Not everything. There were plenty of constants: I still love mixing stone and glass, I have experimented with sparer forms at times, swinging from knotted cord with a few stones in the beginning to the lush early pieces to sparseness again and back and forth and back and forth. I still like doing longer pieces, as they have swing and movement. But there was something new about doing this. It was most noticeable in how I was seeing, which means how I was noticing things in the beads and the juxtapositions of them, and that means there was a difference in how I was composing.

Now's not the time to give you the whole long spiel on how I compose, but suffice it to say that I do not start out with an idea in my head and then go find beads. No, I find some beads and ask them what they want to do, and then do my best to let them have that kind of fun. Grab bags delight me, because two or three beads rolling up against each other give me new ideas all the time. What I do is more aptly called co-creation than design, I think. Anyhow, the important thing is that I use my artistic sensibilities to see how it's going, rather than to dictate and impose how it's going to go.

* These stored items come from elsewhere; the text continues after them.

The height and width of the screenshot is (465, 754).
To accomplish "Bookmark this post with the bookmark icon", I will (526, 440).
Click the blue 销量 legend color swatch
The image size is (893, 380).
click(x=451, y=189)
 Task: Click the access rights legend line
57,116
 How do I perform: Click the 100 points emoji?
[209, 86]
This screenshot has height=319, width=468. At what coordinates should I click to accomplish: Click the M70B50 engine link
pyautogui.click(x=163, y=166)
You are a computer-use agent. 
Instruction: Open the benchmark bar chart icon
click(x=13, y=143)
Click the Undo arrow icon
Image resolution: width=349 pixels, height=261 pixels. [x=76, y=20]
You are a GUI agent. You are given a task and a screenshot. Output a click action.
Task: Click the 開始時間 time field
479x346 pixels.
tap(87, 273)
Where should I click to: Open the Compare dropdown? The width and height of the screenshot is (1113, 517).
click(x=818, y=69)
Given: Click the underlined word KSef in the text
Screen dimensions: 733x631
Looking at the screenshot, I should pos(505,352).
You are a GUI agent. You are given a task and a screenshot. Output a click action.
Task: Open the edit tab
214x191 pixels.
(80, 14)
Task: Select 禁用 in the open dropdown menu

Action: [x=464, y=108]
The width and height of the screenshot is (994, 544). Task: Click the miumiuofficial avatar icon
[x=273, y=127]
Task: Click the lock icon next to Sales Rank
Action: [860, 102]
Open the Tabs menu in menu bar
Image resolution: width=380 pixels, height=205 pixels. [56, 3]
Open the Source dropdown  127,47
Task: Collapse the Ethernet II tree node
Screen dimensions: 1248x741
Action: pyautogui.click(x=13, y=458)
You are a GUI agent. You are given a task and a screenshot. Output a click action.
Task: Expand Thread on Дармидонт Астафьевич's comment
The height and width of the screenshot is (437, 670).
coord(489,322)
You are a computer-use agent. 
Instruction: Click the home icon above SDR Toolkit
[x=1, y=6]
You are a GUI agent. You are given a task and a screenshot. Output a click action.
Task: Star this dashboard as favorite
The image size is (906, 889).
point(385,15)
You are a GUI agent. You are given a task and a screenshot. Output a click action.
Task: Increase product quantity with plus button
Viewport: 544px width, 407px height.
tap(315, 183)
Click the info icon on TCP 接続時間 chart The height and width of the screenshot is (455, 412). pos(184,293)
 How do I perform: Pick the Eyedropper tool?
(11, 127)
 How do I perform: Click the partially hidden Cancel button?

The piece I did after the stroke that's like my very early sparse work is called "What We Don't Know About Each Other." It's got particular meaningful beads, but I used them differently than I would have before the stroke. Before I would have separated them by beads almost their size, as in a piece like ... hm, I will have to find an example, but the necklace would have been thicker. Instead, these bigger beads are placed just exactly so, and separated by tiny beads.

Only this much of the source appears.